- **TASK BRIEF**: From the line that contains "Toggle the show/hide console tree button" to the last line of the data below, transcribe every line exactly. Do not include the pictures.
[SUPPLIED ENTRIES — start]
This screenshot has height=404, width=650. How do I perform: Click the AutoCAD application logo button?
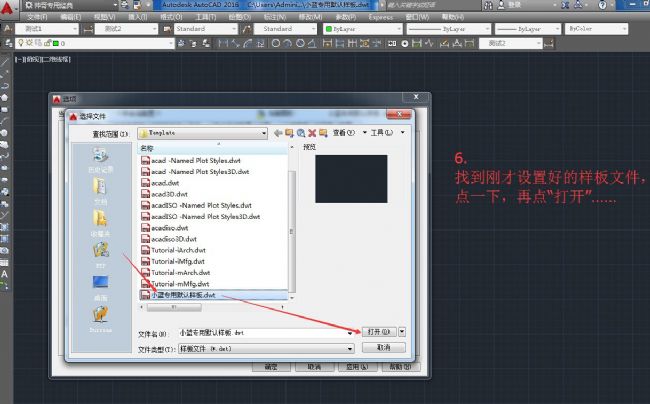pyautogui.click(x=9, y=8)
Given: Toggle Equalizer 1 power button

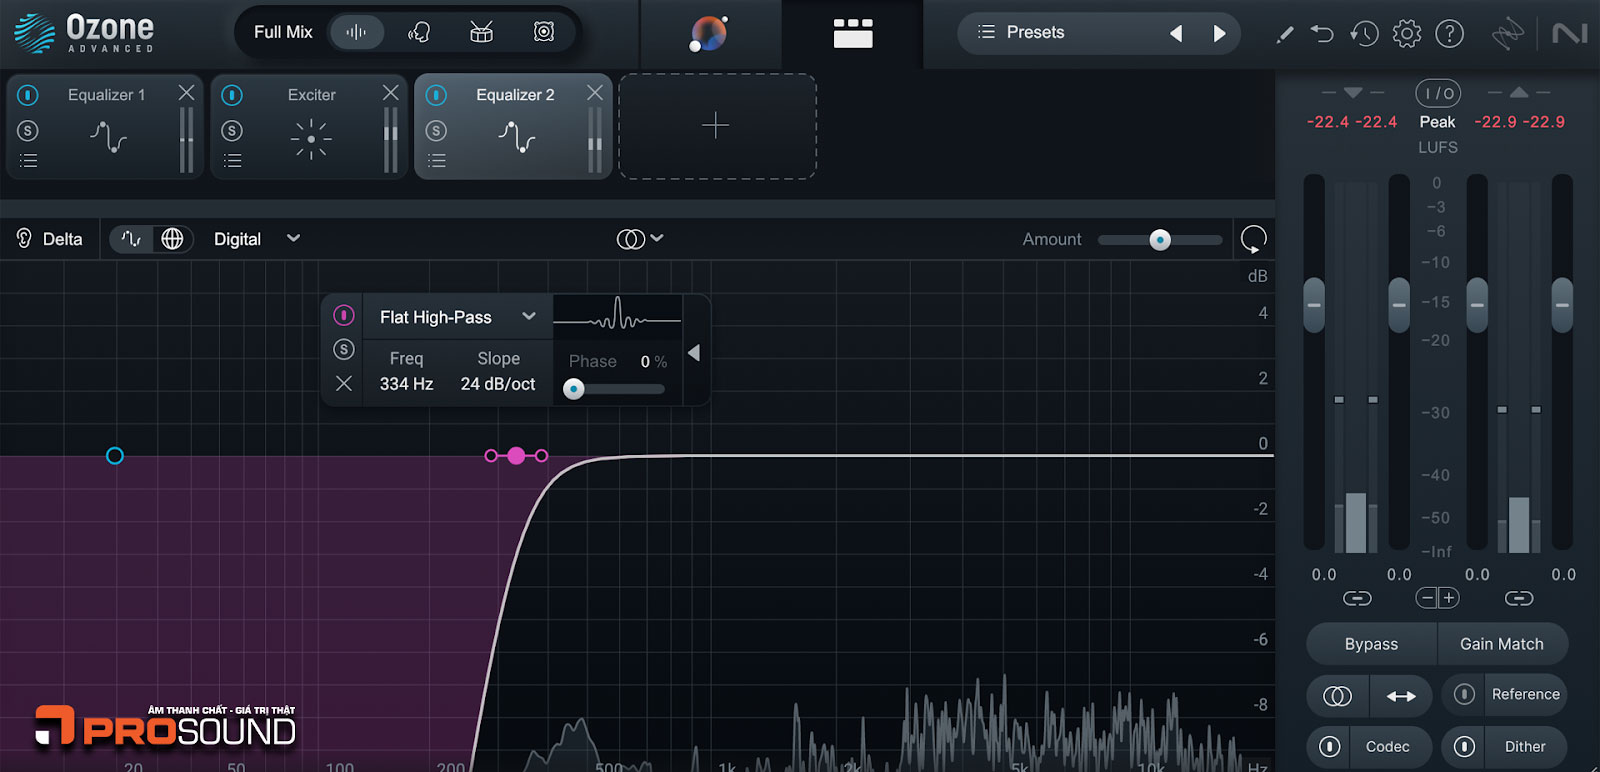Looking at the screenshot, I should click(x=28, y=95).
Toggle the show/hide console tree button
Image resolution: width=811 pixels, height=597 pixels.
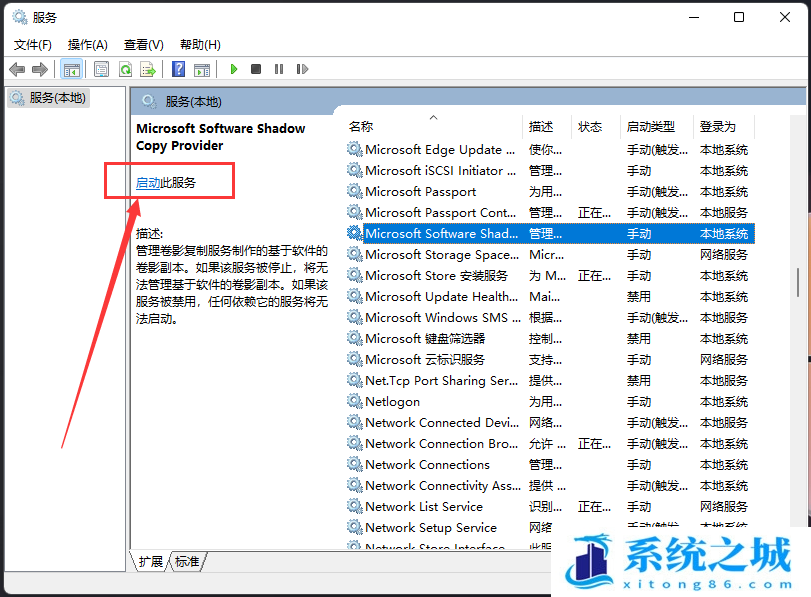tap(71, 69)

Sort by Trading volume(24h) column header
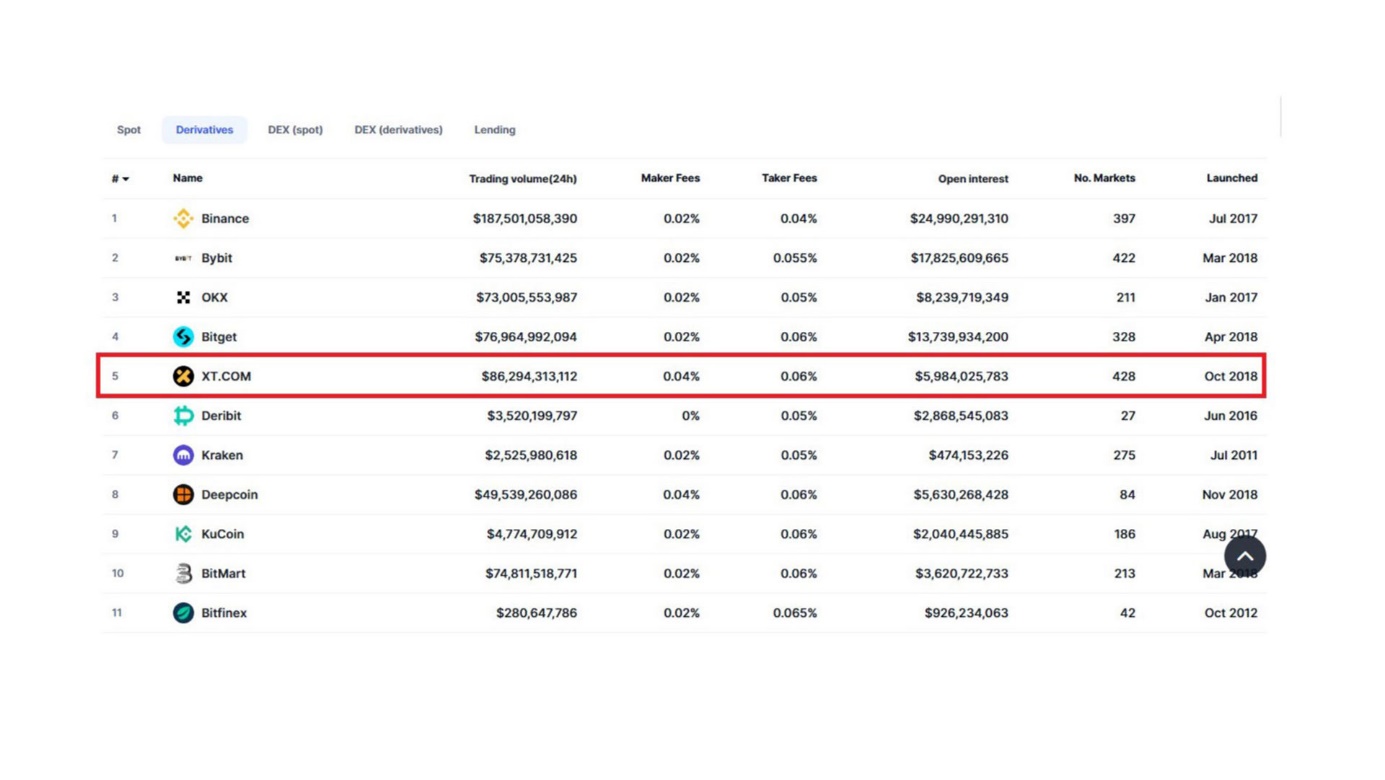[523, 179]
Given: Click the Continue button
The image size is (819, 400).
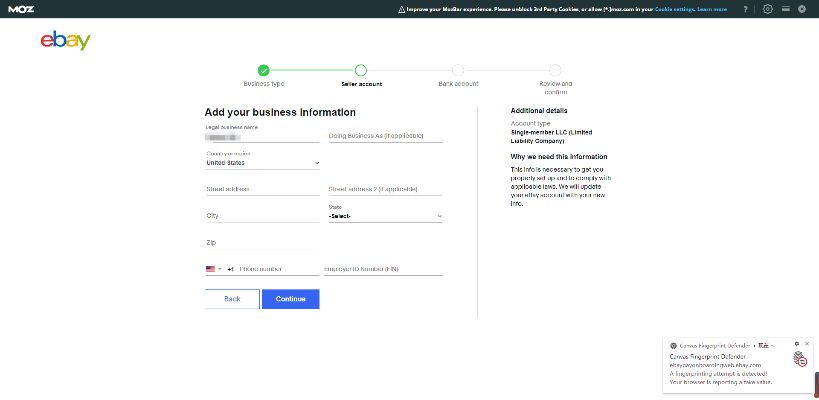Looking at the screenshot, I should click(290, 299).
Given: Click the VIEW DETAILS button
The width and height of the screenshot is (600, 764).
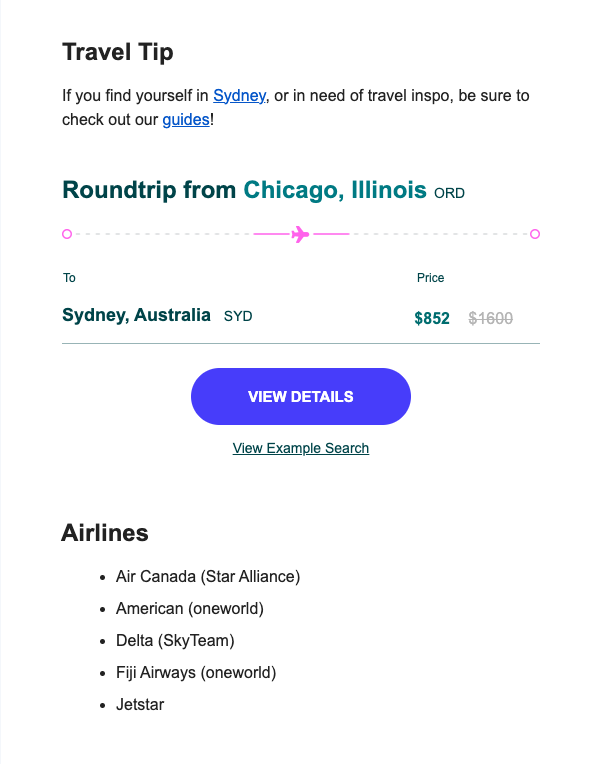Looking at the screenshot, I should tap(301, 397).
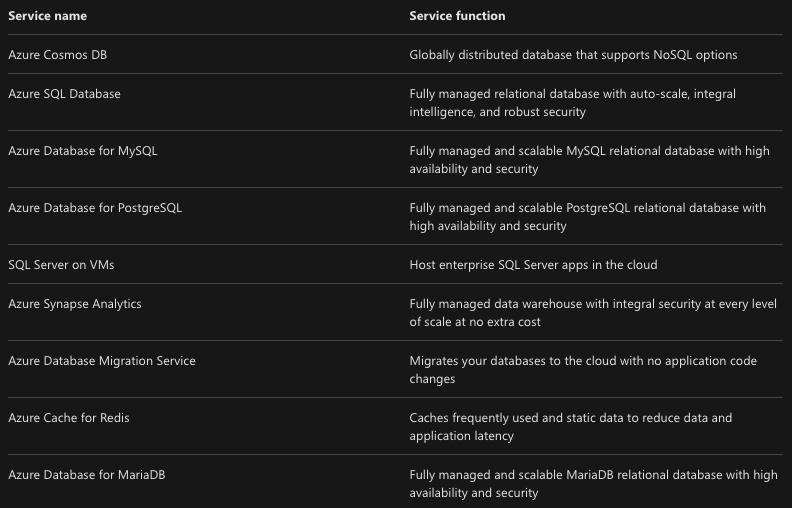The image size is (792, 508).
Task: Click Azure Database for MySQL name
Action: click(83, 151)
[SUPPLIED ENTRIES — finish]
- **ANSWER TO THIS PROBLEM**:
Toggle the show/hide console tree button
Image resolution: width=811 pixels, height=597 pixels.
tap(71, 69)

Sort by Trading volume(24h) column header
[523, 179]
Given: Click the Continue button
The image size is (819, 400).
Looking at the screenshot, I should click(290, 299).
Given: Click the VIEW DETAILS button
The width and height of the screenshot is (600, 764).
Looking at the screenshot, I should tap(301, 397).
The image size is (792, 508).
Task: Click Azure Database for MySQL name
Action: click(83, 151)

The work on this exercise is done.